Mon propos est, en tant que psychologue spécialisée dans ces premiers temps - fondateurs de l’identité et du sentiment d’exister comme partie d’une communauté humaine (cf.note complémentaire sur ce point)- de sensibiliser chacun d’entre nous, à cette responsabilité qui nous incombe en raison de notre statut d’humain, à cette nécessaire attention à l’autre, aux familles qui, fragilisées par une société en crise matérielle, politique et morale, ne parviennent plus ni à assurer la transmission des valeurs « civilisatrices » fondamentales et des contraintes limitantes qui rendent possibles leur intégration, ni à identifier, « rattraper », « un des leurs », au moment il perd pied, où sa confiance en lui et dans le monde s’ébranle… au point de s’en remettre à un Autre , détenteur d’un pouvoir de vie et de mort sur lui, en lieu et place de ceux qui en étaient les dépositaires originels…

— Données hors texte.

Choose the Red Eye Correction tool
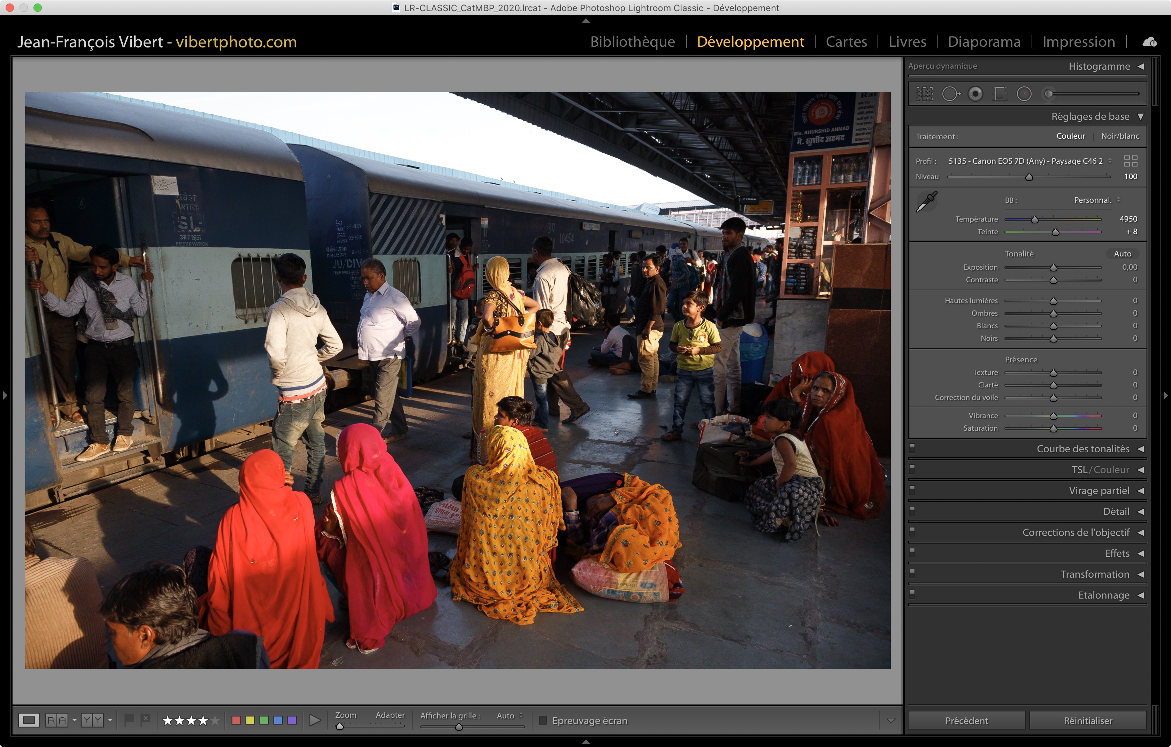Screen dimensions: 1171x747 [x=975, y=94]
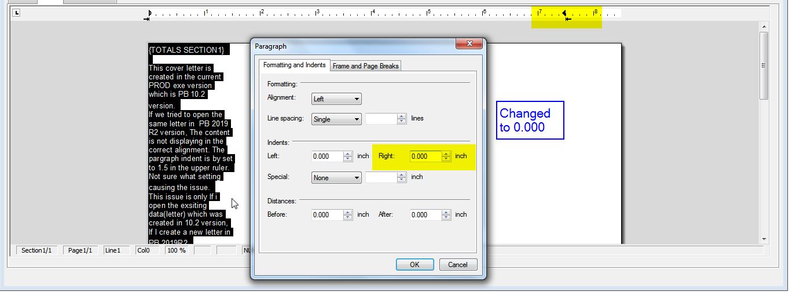Click the Before distance spinner arrows

pos(348,215)
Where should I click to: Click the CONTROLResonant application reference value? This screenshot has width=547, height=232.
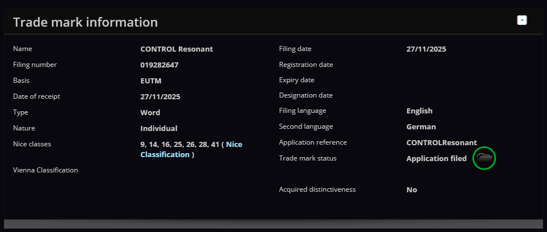tap(441, 142)
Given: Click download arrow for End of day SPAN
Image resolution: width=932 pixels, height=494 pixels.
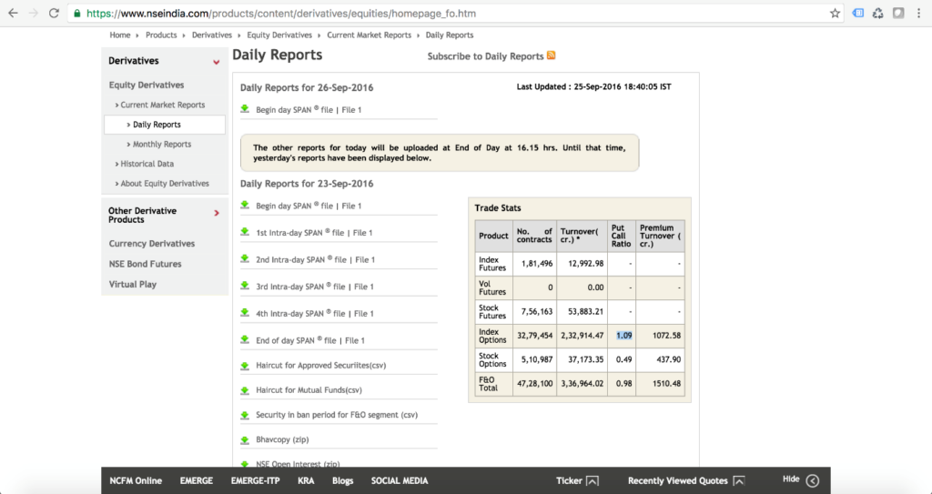Looking at the screenshot, I should pyautogui.click(x=245, y=339).
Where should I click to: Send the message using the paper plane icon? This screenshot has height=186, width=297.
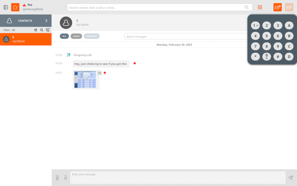click(291, 177)
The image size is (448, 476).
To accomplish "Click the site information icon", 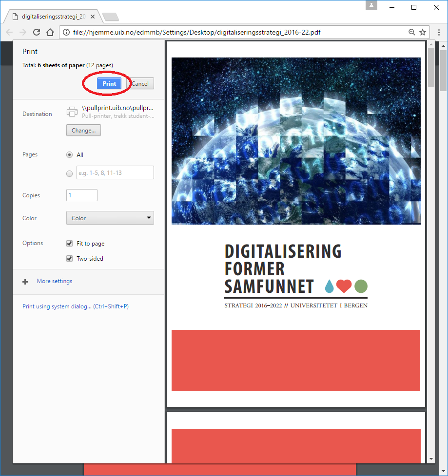I will pos(65,33).
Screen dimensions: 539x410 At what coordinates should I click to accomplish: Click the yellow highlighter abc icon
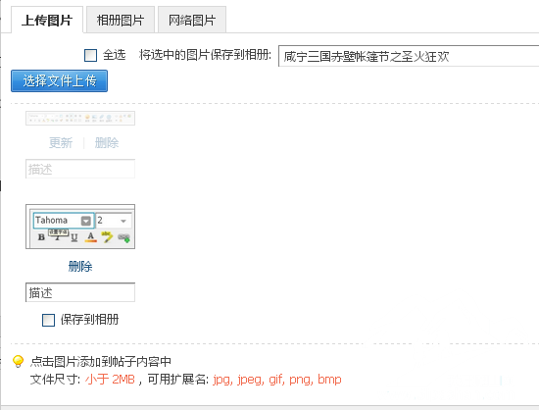coord(107,236)
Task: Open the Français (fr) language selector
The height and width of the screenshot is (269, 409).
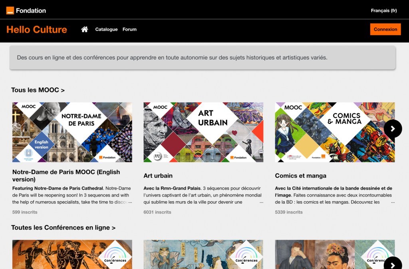Action: point(383,11)
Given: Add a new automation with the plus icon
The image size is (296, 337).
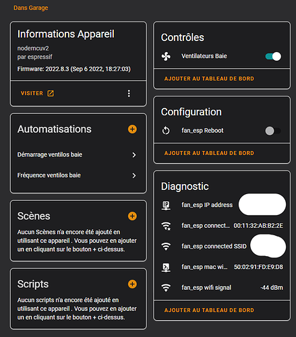Looking at the screenshot, I should coord(132,129).
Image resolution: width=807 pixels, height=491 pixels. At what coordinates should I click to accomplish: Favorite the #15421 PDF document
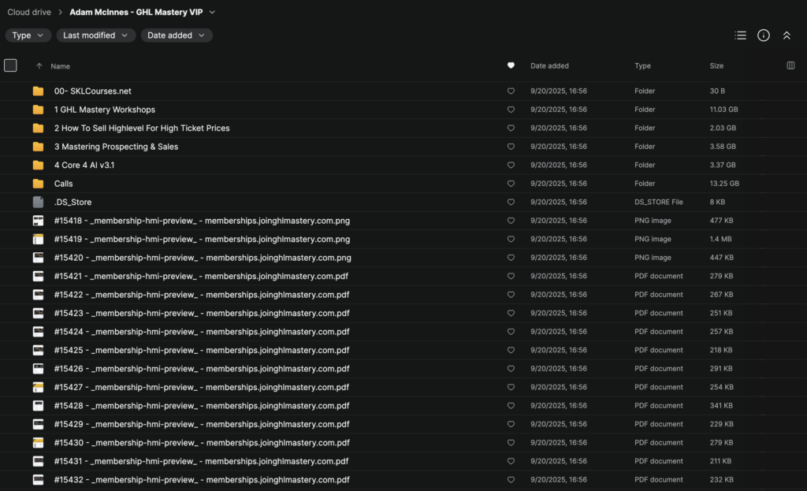tap(511, 276)
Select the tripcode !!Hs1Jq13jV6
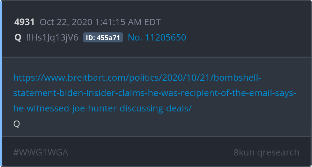This screenshot has height=167, width=312. point(52,37)
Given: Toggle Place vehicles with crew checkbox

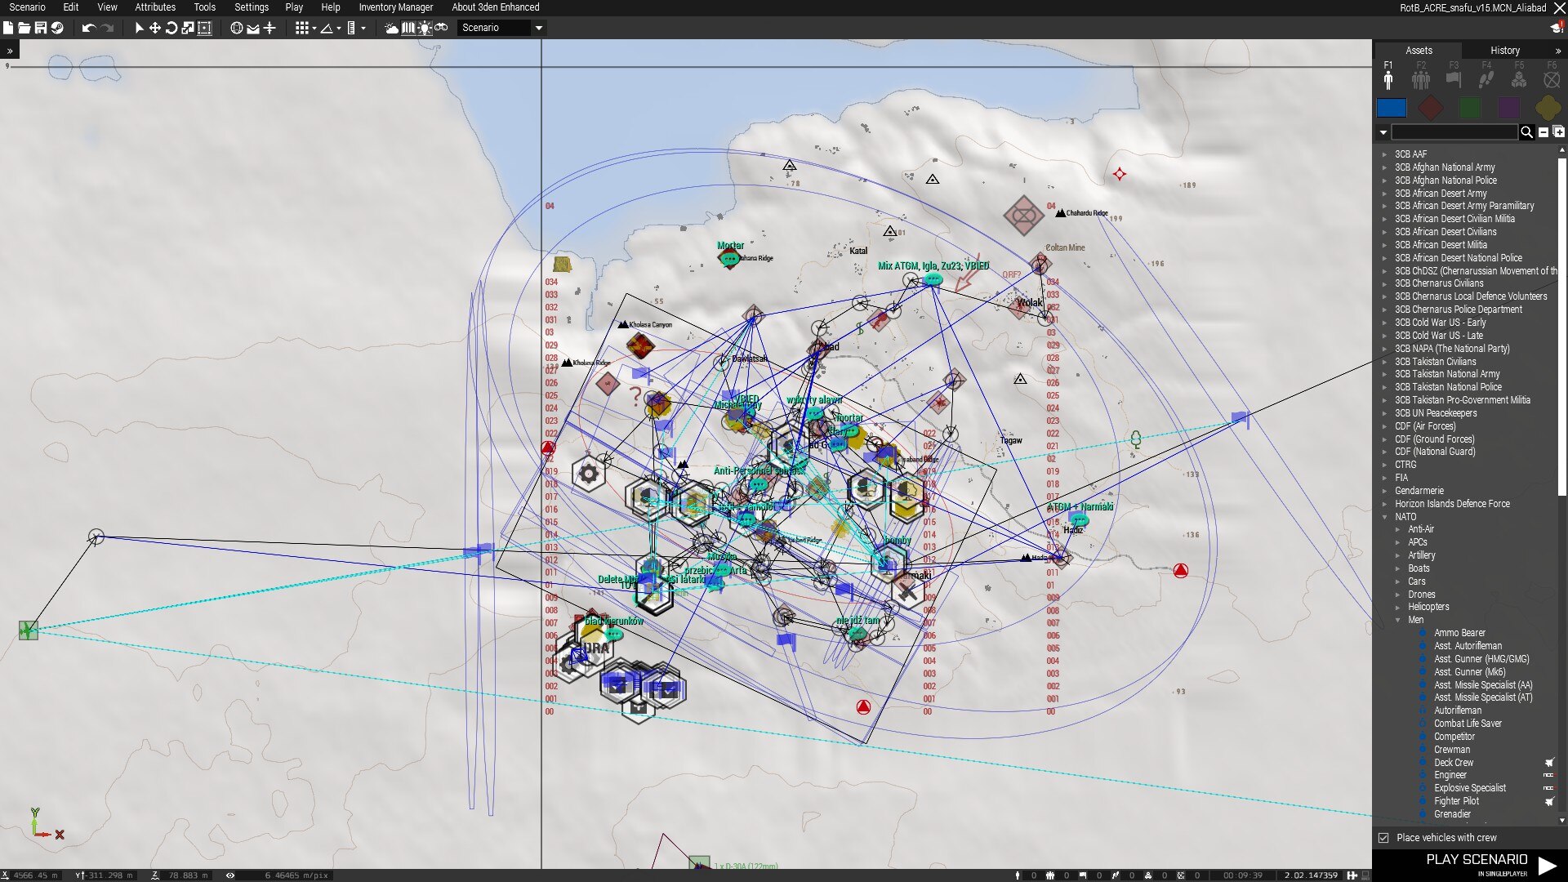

Provenance :http://www.psychologies.com/Planete/Societe/L-actu-decryptee/Articles-et-dossiers/Le-systeme-Daech-sous-le-regard-du-psy

1  In la Nouvelle Revue Géopolitique – Juill_Août_Sept 2014- Dossier extrêmement instructif consacré à Daech : « Le djihadisme dans tous ses états ».

2  cf. ma note complémentaire à celle-ci : « La barbarie comme ultime recours pour des jeunes en rupture avec leur humanité : Réflexions d’une psychologue. » Eclairages conceptuels sur la construction de la personnalité et les  fondements du sentiment d'appartenance à une communauté humaine.

3  Se reporter à ce sujet aux développements du psychanalyste, Fethi Benslama , qui s’intéresse depuis longtemps au fait religieux et en particulier à l’Islam (nombreux livres sur le sujet dont « La guerre des subjectivités en Islam ». Lignes Ed. 2014)- « Pour les désespérés, l’islamisme radical est un produit excitant » _ Le Monde Culture et Idées- 12 Nov 2015 (la veille  des attentats de Paris !)-

4 Fethi Benslama- art. précédement cité : « L’islamisme comporte la promesse d’un retour au monde traditionnel où un être sujet est donné, alors que dans la civilisation moderne, l’individu est une superproduction de lui-même qui l’oblige à un travail harassant. Il faut en avoir les moyens. Certains jeunes préfèrent aujourd’hui l’ordre rassurant d’une communauté avec des normes contraignantes, l’assignation à un cadre autoritaire qui les soulage du désarroi de leur liberté et d’une responsabilité personnelle sans ressources ».

5  Ecouter (ou lire) les propos du philosophe et historien Marcel Gauchet, interviewé par Anne Sinclair le samedi 21 novembre 2015 sur Europe 1 : l’émergence des nouvelles technologies de l’information auprès de populations vivant depuis des siècles sous domination de régimes politiques dictatoriaux et/ ou par régis par des principes religieux, les  aurait confronté à des modes de vie (musique, liberté sexuelle, religieuse, de pensée…) qu’elles n’étaient pas prêtes à affronter et ce,  avant que d’autres modèles n’aient pu être mis en place. N’oublions pas  que l’accession des peuples à la liberté et à la démocratie a de tous temps été le fait de mouvements « d’aller et retour » (liberté-autorité ; dans le récit biblique de l’Ancien testament, désordre et chaos ont succédé à la sortie d’Egypte et à l’affranchissement du joug des pharaons dont ils étaient les esclaves) et qu’il ne s’est pas fait sans douleur !!!